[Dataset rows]
--- begin ---
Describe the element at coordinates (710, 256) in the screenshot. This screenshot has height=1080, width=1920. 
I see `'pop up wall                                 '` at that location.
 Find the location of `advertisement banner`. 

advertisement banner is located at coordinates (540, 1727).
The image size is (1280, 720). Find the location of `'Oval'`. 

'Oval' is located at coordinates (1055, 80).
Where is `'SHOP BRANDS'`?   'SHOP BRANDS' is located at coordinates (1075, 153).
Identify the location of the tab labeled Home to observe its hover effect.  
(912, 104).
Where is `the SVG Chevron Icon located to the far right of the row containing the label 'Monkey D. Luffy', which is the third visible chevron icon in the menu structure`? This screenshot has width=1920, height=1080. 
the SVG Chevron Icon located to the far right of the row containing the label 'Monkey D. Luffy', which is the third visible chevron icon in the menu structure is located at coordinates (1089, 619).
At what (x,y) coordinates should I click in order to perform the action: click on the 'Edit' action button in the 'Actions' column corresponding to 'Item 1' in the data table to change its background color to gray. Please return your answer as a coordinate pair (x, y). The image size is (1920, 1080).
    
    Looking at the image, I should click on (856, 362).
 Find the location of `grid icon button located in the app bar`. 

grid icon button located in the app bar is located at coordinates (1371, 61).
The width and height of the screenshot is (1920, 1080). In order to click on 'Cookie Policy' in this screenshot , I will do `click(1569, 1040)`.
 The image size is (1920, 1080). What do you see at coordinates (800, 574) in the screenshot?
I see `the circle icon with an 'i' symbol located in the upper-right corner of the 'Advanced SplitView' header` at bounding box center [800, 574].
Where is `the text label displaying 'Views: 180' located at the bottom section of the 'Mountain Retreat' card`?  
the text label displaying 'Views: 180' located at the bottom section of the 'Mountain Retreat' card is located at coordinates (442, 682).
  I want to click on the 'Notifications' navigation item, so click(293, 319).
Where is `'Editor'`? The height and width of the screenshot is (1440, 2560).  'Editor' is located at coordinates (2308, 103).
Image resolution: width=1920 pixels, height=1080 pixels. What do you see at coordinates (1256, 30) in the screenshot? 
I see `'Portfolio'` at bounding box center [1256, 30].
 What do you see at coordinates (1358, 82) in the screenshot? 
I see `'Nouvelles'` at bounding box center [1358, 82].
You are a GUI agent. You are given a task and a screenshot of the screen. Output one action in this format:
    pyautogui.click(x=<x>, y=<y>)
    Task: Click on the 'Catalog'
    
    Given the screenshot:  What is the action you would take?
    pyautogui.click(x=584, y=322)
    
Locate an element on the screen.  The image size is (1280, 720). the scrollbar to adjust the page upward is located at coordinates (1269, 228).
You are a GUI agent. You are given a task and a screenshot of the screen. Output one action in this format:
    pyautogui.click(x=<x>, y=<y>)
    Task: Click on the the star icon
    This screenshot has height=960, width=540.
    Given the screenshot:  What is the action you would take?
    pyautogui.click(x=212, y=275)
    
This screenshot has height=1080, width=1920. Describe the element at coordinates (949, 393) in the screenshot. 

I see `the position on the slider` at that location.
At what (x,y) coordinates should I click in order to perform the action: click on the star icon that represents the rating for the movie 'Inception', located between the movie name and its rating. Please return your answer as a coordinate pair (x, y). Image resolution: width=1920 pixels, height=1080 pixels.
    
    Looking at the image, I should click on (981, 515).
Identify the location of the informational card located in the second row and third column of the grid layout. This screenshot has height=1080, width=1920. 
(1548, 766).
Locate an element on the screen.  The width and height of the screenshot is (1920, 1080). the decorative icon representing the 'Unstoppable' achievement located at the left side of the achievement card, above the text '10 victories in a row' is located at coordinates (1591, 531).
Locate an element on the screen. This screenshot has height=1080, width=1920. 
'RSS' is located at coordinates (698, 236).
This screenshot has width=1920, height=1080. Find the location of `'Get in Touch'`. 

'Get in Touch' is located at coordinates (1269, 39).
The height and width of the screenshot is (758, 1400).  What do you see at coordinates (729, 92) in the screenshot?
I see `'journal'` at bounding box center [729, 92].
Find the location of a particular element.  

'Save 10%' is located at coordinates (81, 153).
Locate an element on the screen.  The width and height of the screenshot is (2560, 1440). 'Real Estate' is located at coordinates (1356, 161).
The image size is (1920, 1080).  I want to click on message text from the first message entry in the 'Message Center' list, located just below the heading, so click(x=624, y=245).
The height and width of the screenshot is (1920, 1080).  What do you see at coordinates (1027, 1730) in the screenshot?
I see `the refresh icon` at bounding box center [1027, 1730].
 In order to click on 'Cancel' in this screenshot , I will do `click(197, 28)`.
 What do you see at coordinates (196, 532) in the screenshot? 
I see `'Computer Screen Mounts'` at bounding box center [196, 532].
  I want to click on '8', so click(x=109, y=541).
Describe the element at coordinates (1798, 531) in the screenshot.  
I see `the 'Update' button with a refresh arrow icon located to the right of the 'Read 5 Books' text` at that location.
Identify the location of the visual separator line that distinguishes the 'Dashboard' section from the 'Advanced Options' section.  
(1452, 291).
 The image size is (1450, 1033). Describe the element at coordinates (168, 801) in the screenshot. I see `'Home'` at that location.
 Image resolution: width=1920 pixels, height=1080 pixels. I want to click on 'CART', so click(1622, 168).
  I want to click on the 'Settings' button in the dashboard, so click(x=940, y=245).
--- end ---
Rewrite each line of the items above as an entry in a numbered list, omitting blank lines.

1. Describe the element at coordinates (710, 256) in the screenshot. This screenshot has height=1080, width=1920. 
2. I see `'pop up wall                                 '` at that location.
3.  Find the location of `advertisement banner`. 
4. advertisement banner is located at coordinates (540, 1727).
5. The image size is (1280, 720). Find the location of `'Oval'`. 
6. 'Oval' is located at coordinates (1055, 80).
7. Where is `'SHOP BRANDS'`?   'SHOP BRANDS' is located at coordinates (1075, 153).
8. Identify the location of the tab labeled Home to observe its hover effect.  
9. (912, 104).
10. Where is `the SVG Chevron Icon located to the far right of the row containing the label 'Monkey D. Luffy', which is the third visible chevron icon in the menu structure`? This screenshot has width=1920, height=1080. 
11. the SVG Chevron Icon located to the far right of the row containing the label 'Monkey D. Luffy', which is the third visible chevron icon in the menu structure is located at coordinates (1089, 619).
12. At what (x,y) coordinates should I click in order to perform the action: click on the 'Edit' action button in the 'Actions' column corresponding to 'Item 1' in the data table to change its background color to gray. Please return your answer as a coordinate pair (x, y). The image size is (1920, 1080).
13.     Looking at the image, I should click on (856, 362).
14.  Find the location of `grid icon button located in the app bar`. 
15. grid icon button located in the app bar is located at coordinates (1371, 61).
16. The width and height of the screenshot is (1920, 1080). In order to click on 'Cookie Policy' in this screenshot , I will do `click(1569, 1040)`.
17.  The image size is (1920, 1080). What do you see at coordinates (800, 574) in the screenshot?
18. I see `the circle icon with an 'i' symbol located in the upper-right corner of the 'Advanced SplitView' header` at bounding box center [800, 574].
19. Where is `the text label displaying 'Views: 180' located at the bottom section of the 'Mountain Retreat' card`?  
20. the text label displaying 'Views: 180' located at the bottom section of the 'Mountain Retreat' card is located at coordinates (442, 682).
21.   I want to click on the 'Notifications' navigation item, so click(293, 319).
22. Where is `'Editor'`? The height and width of the screenshot is (1440, 2560).  'Editor' is located at coordinates (2308, 103).
23. Image resolution: width=1920 pixels, height=1080 pixels. What do you see at coordinates (1256, 30) in the screenshot? 
24. I see `'Portfolio'` at bounding box center [1256, 30].
25.  What do you see at coordinates (1358, 82) in the screenshot? 
26. I see `'Nouvelles'` at bounding box center [1358, 82].
27. You are a GUI agent. You are given a task and a screenshot of the screen. Output one action in this format:
28.     pyautogui.click(x=<x>, y=<y>)
29.     Task: Click on the 'Catalog'
30.     Given the screenshot:  What is the action you would take?
31.     pyautogui.click(x=584, y=322)
32. Locate an element on the screen.  The image size is (1280, 720). the scrollbar to adjust the page upward is located at coordinates (1269, 228).
33. You are a GUI agent. You are given a task and a screenshot of the screen. Output one action in this format:
34.     pyautogui.click(x=<x>, y=<y>)
35.     Task: Click on the the star icon
36.     This screenshot has height=960, width=540.
37.     Given the screenshot:  What is the action you would take?
38.     pyautogui.click(x=212, y=275)
39. This screenshot has height=1080, width=1920. Describe the element at coordinates (949, 393) in the screenshot. 
40. I see `the position on the slider` at that location.
41. At what (x,y) coordinates should I click in order to perform the action: click on the star icon that represents the rating for the movie 'Inception', located between the movie name and its rating. Please return your answer as a coordinate pair (x, y). Image resolution: width=1920 pixels, height=1080 pixels.
42.     Looking at the image, I should click on (981, 515).
43. Identify the location of the informational card located in the second row and third column of the grid layout. This screenshot has height=1080, width=1920. 
44. (1548, 766).
45. Locate an element on the screen.  The width and height of the screenshot is (1920, 1080). the decorative icon representing the 'Unstoppable' achievement located at the left side of the achievement card, above the text '10 victories in a row' is located at coordinates (1591, 531).
46. Locate an element on the screen. This screenshot has height=1080, width=1920. 
47. 'RSS' is located at coordinates (698, 236).
48. This screenshot has width=1920, height=1080. Find the location of `'Get in Touch'`. 
49. 'Get in Touch' is located at coordinates (1269, 39).
50. The height and width of the screenshot is (758, 1400).  What do you see at coordinates (729, 92) in the screenshot?
51. I see `'journal'` at bounding box center [729, 92].
52. Find the location of a particular element.  
53. 'Save 10%' is located at coordinates (81, 153).
54. Locate an element on the screen.  The width and height of the screenshot is (2560, 1440). 'Real Estate' is located at coordinates (1356, 161).
55. The image size is (1920, 1080).  I want to click on message text from the first message entry in the 'Message Center' list, located just below the heading, so click(x=624, y=245).
56. The height and width of the screenshot is (1920, 1080).  What do you see at coordinates (1027, 1730) in the screenshot?
57. I see `the refresh icon` at bounding box center [1027, 1730].
58.  In order to click on 'Cancel' in this screenshot , I will do `click(197, 28)`.
59.  What do you see at coordinates (196, 532) in the screenshot? 
60. I see `'Computer Screen Mounts'` at bounding box center [196, 532].
61.   I want to click on '8', so click(x=109, y=541).
62. Describe the element at coordinates (1798, 531) in the screenshot.  
63. I see `the 'Update' button with a refresh arrow icon located to the right of the 'Read 5 Books' text` at that location.
64. Identify the location of the visual separator line that distinguishes the 'Dashboard' section from the 'Advanced Options' section.  
65. (1452, 291).
66.  The image size is (1450, 1033). Describe the element at coordinates (168, 801) in the screenshot. I see `'Home'` at that location.
67.  Image resolution: width=1920 pixels, height=1080 pixels. I want to click on 'CART', so click(1622, 168).
68.   I want to click on the 'Settings' button in the dashboard, so click(x=940, y=245).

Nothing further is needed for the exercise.